DO THIS: Starting at the line that contains "services [481, 550]" and going through the end of the entries, write out each line again, requests included. Multiply every coordinate in the answers by 0.95 and round to the nearest whole number, with halves rounded up.
***** DATA RECORDS *****
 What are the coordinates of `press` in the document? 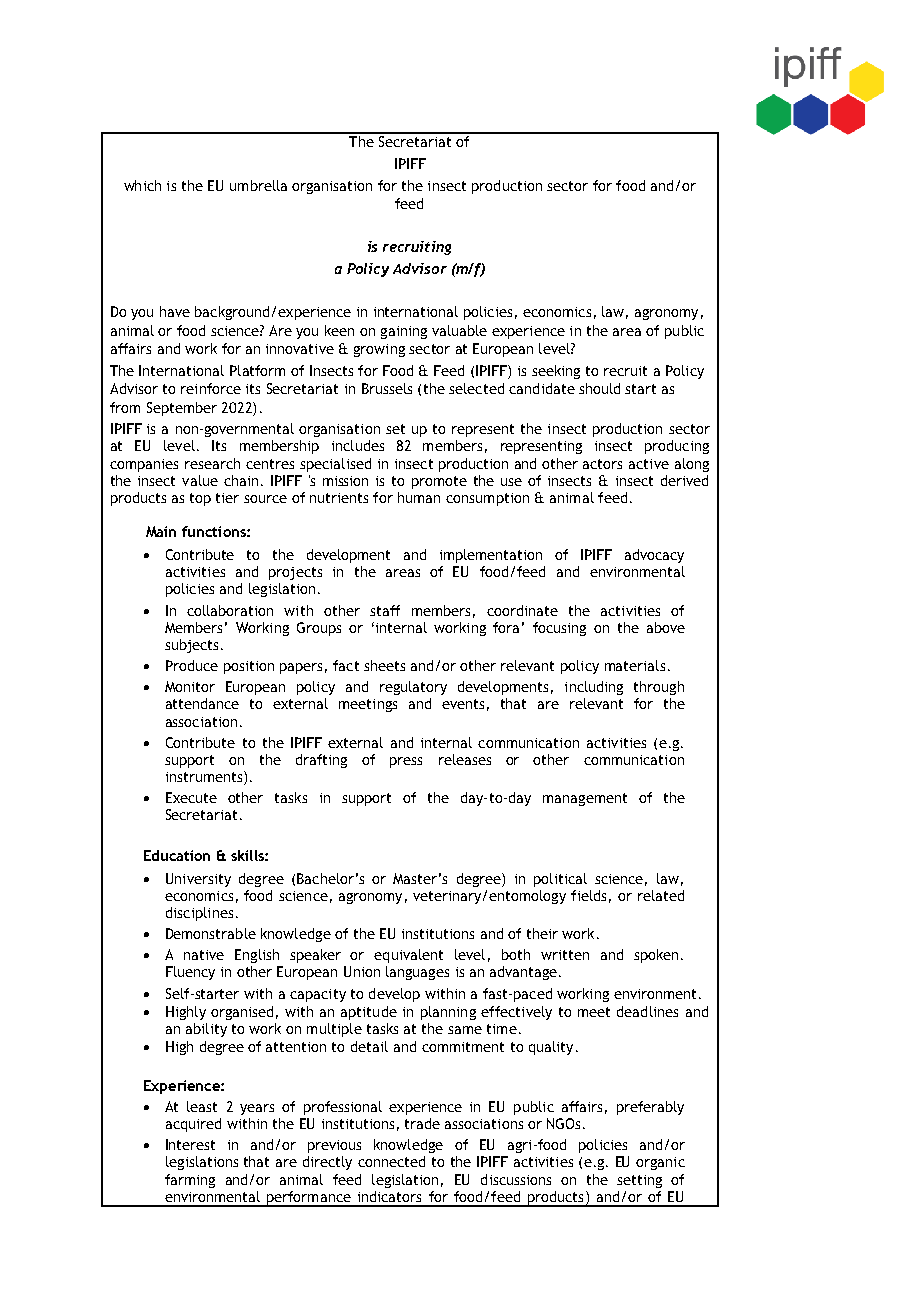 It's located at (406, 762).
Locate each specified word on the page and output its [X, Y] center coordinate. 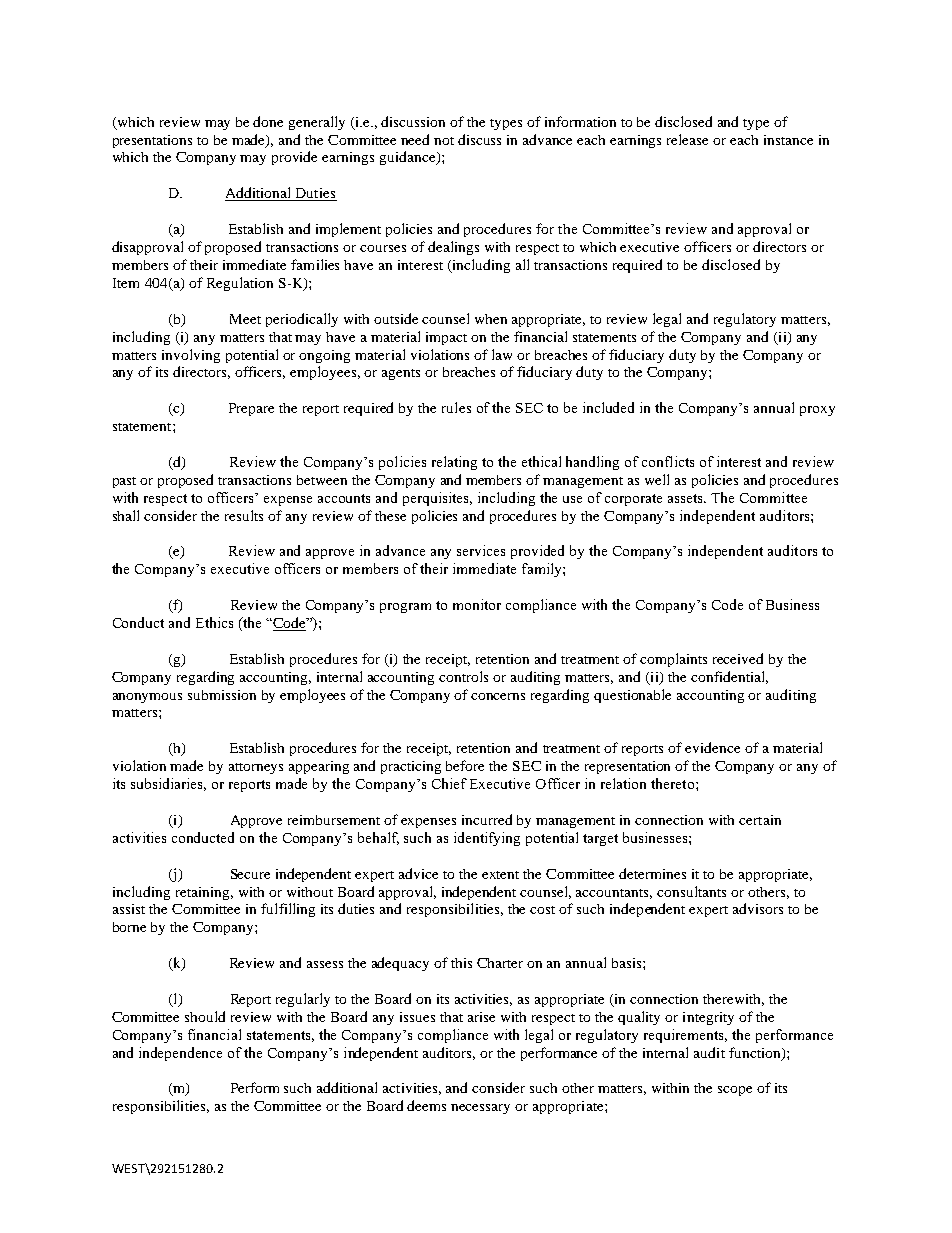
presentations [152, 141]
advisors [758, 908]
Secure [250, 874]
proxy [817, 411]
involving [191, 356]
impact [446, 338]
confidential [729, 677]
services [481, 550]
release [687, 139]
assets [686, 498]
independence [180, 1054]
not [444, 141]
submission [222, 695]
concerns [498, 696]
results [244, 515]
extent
*****
TASK RESULT:
services [457, 523]
release [653, 132]
assets [652, 473]
independence [171, 1001]
not [422, 134]
submission [211, 660]
concerns [473, 661]
results [232, 489]
extent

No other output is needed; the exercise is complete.